Depending on the type of fracture and your specific situation, treatment may simply require immobilizing the joint until it can heal, or surgery may be required. Some fractures are treated with the use of screws, plates or other stabilizing devices to hold the bone in place until it is healed.

With proper care, bone fractures can heal without incident. However, it is important that the fracture be diagnosed and treated appropriately to allow for proper healing. Physical therapy is also a crucial step of restoring strength and mobility to the area, especially when joints or soft tissues were involved in the fracture.

Are You At Risk?

Fractures can occur at any time as a result of severe trauma. Car accidents and sports injuries are two common causes for fractures. In aging populations, falling can also commonly lead to bone fractures due to the weakening of bone from osteoporosis.

You may be at special risk for bone fractures if you have weakened bones and joints due to osteoporosis or arthritis. Other risk factors include an active lifestyle, poor form while exercising, high-risk outdoor activities, and over-exertion.
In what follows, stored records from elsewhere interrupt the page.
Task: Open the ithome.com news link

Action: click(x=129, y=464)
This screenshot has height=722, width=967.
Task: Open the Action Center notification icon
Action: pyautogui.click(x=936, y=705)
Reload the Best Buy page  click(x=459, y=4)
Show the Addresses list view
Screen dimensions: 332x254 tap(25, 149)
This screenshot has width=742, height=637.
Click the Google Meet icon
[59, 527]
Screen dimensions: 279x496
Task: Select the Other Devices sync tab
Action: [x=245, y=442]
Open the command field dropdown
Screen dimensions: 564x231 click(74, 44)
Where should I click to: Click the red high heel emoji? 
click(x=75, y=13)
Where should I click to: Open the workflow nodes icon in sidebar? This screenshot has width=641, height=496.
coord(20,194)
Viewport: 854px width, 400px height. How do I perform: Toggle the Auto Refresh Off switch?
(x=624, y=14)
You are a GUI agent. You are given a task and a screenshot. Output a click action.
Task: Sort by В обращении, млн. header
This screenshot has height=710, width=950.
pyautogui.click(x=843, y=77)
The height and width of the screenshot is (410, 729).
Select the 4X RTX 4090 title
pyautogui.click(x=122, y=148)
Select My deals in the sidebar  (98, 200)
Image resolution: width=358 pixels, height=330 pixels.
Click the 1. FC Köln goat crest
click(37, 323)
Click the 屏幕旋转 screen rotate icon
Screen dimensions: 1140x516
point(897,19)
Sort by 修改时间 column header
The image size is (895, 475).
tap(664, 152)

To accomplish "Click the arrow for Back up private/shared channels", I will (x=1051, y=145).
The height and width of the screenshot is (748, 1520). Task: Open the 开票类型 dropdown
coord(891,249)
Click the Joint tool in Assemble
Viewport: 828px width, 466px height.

If you feel that you may be at a higher risk of fractures due to reduced bone density, call Mid Atlantic Orthopedic Associates today to schedule a consultation about your risk factors or to discuss fracture care for your broken bones.

What Can We Do?

When you suspect a broken bone, it's important to have it immediately examined. An x-ray may be necessary to identify the location and type of fracture. In relatively simple cases, the bone will be immobilized in a cast or similar fashion so that the broken ends of bone can begin knitting back together. In more complex cases, surgery may be required.

The doctors at Mid Atlantic Orthopedic Associates can help you to understand your options and provide treatment, physical therapy and ongoing fracture care to ensure proper healing.